[Start of section]
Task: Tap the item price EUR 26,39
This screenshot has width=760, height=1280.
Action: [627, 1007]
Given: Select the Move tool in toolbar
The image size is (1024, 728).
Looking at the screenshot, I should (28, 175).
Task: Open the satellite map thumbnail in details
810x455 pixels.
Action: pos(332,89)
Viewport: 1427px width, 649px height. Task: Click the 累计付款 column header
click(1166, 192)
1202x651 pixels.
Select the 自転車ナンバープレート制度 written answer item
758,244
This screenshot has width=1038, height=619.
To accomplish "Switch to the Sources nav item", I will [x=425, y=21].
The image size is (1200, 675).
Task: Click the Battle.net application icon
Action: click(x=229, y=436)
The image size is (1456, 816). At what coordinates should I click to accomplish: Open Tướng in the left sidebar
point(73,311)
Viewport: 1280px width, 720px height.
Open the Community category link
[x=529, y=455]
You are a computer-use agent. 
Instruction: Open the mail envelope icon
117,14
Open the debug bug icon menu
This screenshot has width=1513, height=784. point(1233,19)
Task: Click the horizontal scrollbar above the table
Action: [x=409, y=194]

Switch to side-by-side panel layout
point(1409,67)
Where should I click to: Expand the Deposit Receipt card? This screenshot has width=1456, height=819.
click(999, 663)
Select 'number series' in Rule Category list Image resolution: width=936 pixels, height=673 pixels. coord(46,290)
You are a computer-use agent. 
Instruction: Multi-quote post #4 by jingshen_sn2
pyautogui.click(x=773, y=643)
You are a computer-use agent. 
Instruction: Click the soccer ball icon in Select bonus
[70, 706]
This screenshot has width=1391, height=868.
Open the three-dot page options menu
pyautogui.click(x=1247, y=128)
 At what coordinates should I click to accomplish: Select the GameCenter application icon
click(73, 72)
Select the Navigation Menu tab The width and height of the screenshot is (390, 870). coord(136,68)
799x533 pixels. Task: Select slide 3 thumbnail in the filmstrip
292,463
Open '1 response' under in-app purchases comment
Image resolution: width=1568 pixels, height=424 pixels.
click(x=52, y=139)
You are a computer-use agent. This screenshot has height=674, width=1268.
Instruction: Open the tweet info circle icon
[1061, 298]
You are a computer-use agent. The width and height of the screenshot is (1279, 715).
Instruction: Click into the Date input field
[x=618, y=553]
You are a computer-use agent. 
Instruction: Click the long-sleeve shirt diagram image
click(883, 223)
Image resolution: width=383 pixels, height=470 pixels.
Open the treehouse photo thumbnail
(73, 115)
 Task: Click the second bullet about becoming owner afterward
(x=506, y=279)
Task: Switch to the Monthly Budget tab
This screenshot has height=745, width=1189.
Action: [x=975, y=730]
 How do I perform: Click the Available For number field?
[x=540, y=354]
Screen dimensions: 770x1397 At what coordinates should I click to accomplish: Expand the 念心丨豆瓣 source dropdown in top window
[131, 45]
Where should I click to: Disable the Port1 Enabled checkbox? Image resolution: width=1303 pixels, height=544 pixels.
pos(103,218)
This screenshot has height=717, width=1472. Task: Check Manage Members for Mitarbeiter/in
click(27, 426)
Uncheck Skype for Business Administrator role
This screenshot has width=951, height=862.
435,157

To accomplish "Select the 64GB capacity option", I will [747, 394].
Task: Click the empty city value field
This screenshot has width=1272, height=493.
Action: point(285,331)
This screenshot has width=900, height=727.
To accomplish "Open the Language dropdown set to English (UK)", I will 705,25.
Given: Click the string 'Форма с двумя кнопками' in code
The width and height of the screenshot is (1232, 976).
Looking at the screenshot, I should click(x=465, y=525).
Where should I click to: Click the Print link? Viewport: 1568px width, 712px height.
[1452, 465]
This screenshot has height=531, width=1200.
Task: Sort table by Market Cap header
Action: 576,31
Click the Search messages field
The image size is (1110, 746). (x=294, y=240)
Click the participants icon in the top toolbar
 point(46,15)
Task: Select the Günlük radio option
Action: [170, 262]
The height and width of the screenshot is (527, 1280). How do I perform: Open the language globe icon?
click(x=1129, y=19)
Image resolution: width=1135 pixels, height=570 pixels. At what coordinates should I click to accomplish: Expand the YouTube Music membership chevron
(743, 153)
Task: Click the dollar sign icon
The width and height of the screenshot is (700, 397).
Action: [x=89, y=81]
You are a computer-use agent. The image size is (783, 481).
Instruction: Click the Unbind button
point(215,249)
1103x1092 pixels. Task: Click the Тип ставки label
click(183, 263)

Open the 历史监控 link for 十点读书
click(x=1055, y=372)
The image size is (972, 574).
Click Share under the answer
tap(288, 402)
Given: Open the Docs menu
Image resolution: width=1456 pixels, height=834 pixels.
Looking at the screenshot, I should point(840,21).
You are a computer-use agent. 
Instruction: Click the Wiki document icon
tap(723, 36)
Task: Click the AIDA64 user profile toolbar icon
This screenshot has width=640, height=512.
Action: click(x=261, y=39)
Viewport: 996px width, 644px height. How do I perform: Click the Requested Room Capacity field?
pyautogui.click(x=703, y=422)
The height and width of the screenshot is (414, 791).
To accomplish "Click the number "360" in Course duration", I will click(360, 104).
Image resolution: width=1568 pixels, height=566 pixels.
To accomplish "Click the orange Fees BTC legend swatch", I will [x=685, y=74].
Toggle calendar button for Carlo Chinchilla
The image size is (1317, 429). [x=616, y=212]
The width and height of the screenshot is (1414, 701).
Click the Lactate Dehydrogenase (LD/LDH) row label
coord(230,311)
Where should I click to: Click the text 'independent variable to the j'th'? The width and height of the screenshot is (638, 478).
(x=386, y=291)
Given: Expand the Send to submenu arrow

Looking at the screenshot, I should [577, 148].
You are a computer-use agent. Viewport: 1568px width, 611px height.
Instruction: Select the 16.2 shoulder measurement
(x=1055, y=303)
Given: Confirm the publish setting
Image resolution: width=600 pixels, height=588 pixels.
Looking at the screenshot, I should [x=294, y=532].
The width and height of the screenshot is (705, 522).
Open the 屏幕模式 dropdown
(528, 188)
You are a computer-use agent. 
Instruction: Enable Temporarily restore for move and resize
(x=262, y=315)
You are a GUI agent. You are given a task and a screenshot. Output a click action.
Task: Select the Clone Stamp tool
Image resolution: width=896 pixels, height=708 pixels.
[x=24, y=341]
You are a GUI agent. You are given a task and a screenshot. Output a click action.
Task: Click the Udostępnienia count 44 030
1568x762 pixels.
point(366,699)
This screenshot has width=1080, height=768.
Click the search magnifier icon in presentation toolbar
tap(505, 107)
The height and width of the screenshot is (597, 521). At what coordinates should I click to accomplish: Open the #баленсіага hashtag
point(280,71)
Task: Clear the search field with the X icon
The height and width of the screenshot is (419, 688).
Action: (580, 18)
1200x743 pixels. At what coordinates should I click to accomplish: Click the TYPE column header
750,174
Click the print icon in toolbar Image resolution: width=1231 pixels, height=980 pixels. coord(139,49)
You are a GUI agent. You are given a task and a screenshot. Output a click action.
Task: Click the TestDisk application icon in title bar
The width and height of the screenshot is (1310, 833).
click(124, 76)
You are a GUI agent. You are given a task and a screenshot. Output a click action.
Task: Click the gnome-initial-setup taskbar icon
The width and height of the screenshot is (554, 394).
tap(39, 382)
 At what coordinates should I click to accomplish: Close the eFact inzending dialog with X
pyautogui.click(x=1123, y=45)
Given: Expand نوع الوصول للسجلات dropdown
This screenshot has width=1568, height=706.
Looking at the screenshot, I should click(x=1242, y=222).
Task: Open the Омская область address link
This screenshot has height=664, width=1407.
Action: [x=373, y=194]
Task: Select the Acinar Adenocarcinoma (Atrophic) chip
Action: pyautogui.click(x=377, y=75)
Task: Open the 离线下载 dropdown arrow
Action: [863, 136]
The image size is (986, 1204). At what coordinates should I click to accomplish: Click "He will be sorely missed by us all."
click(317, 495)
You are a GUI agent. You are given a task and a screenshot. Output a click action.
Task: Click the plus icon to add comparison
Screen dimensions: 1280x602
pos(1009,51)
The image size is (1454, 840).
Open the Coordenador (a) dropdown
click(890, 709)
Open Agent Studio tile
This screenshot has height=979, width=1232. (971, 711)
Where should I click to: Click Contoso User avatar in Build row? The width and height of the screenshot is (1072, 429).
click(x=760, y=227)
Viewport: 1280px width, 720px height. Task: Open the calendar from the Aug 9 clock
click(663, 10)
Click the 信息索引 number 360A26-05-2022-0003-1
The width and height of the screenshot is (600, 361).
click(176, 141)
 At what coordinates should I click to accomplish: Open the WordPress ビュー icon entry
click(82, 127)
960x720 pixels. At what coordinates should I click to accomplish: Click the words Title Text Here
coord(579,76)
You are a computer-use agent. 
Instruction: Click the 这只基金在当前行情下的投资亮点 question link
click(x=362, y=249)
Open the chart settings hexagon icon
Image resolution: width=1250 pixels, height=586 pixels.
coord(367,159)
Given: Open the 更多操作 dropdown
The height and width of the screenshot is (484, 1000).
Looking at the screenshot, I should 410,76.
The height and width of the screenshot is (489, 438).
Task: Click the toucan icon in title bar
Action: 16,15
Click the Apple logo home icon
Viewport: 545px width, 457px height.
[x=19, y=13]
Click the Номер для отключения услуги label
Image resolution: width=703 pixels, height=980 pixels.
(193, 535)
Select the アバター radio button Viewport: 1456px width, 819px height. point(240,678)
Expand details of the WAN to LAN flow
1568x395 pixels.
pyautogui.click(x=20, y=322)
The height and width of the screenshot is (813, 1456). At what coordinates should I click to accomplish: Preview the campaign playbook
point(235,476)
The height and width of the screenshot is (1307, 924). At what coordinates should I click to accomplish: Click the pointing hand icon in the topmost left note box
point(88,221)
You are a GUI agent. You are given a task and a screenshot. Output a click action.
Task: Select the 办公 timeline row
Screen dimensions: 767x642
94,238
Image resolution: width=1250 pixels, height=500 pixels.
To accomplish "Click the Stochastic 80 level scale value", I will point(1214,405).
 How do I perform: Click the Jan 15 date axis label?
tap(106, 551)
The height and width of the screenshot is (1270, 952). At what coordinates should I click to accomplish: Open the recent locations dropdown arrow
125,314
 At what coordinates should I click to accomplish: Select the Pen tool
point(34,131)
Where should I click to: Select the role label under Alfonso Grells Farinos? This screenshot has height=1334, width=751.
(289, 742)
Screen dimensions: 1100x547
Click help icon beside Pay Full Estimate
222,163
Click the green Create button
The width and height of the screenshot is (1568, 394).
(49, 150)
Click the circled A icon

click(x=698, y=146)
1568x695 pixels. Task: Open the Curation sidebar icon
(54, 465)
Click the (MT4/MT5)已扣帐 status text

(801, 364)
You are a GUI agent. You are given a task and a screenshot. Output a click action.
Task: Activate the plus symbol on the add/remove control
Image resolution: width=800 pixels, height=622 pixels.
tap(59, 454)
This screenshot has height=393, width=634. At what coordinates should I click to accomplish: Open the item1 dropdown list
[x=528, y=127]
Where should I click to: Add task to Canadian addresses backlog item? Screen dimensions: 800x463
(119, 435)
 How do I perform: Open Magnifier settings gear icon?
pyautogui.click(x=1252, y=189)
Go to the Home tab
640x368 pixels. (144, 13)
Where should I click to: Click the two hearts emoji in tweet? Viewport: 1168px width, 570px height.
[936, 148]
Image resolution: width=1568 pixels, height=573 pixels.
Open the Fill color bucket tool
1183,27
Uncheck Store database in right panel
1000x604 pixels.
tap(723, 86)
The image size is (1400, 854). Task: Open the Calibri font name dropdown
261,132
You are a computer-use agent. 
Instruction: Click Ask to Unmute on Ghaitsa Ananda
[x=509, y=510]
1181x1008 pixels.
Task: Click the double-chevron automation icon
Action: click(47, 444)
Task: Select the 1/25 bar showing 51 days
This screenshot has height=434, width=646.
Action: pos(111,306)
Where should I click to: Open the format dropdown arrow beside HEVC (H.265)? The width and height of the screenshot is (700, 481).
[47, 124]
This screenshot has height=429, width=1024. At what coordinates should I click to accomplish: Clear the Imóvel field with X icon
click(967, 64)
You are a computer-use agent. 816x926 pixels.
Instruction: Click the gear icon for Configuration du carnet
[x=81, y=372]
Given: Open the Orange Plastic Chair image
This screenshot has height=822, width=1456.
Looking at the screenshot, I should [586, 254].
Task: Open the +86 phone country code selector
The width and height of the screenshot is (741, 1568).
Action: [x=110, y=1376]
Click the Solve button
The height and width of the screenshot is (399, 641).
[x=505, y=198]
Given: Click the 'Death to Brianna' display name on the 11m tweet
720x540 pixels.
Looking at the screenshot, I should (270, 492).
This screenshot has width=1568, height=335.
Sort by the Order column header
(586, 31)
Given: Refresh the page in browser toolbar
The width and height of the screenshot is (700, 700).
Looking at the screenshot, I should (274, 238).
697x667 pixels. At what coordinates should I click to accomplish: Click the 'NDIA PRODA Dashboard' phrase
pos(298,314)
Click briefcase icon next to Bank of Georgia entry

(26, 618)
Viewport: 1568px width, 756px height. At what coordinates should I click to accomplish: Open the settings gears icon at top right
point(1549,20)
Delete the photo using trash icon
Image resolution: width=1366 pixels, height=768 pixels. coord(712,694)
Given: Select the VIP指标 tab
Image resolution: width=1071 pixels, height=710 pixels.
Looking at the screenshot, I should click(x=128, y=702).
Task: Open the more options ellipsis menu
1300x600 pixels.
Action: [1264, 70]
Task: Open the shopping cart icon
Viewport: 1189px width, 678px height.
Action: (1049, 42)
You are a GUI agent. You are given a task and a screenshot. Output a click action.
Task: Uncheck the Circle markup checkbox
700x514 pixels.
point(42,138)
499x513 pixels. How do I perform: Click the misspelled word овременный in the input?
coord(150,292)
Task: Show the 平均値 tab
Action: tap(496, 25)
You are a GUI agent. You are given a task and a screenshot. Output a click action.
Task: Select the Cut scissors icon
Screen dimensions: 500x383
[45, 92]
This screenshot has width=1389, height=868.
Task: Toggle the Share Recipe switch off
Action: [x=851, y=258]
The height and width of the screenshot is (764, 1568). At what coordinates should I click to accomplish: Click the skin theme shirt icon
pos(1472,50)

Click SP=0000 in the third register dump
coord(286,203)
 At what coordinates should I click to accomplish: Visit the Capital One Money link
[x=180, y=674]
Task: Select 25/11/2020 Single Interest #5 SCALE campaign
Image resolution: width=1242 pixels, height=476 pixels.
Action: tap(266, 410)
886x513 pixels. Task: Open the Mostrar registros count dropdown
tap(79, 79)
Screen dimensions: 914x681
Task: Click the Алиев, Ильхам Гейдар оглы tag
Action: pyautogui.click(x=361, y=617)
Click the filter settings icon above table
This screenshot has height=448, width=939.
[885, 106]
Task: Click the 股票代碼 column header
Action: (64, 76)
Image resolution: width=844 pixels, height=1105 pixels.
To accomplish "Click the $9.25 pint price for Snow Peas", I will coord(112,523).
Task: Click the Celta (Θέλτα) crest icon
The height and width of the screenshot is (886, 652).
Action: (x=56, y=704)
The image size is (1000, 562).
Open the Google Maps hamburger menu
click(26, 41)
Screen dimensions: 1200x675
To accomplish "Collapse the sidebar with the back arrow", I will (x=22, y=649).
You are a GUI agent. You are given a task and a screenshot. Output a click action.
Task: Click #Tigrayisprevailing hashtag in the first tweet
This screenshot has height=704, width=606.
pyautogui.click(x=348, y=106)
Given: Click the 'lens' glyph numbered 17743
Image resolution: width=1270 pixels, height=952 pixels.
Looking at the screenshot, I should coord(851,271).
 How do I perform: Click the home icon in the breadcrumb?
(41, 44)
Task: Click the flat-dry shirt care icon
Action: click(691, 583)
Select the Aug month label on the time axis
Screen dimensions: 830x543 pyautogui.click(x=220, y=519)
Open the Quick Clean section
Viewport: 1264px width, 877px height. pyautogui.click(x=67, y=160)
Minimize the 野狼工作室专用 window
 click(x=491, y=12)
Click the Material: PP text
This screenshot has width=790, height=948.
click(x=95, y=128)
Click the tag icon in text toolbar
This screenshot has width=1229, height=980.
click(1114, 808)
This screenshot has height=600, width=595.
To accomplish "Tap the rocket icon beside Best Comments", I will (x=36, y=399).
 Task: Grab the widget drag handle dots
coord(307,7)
[End of section]
**Exercise instructions:** From the material above, copy exactly the lines between the line holding "Click Share under the answer" and the line holding "Task: Click the AIDA64", inclusive, and only those.

**Response to the task:**
Click Share under the answer
tap(288, 402)
Given: Open the Docs menu
Image resolution: width=1456 pixels, height=834 pixels.
Looking at the screenshot, I should point(840,21).
You are a computer-use agent. 
Instruction: Click the Wiki document icon
tap(723, 36)
Task: Click the AIDA64 user profile toolbar icon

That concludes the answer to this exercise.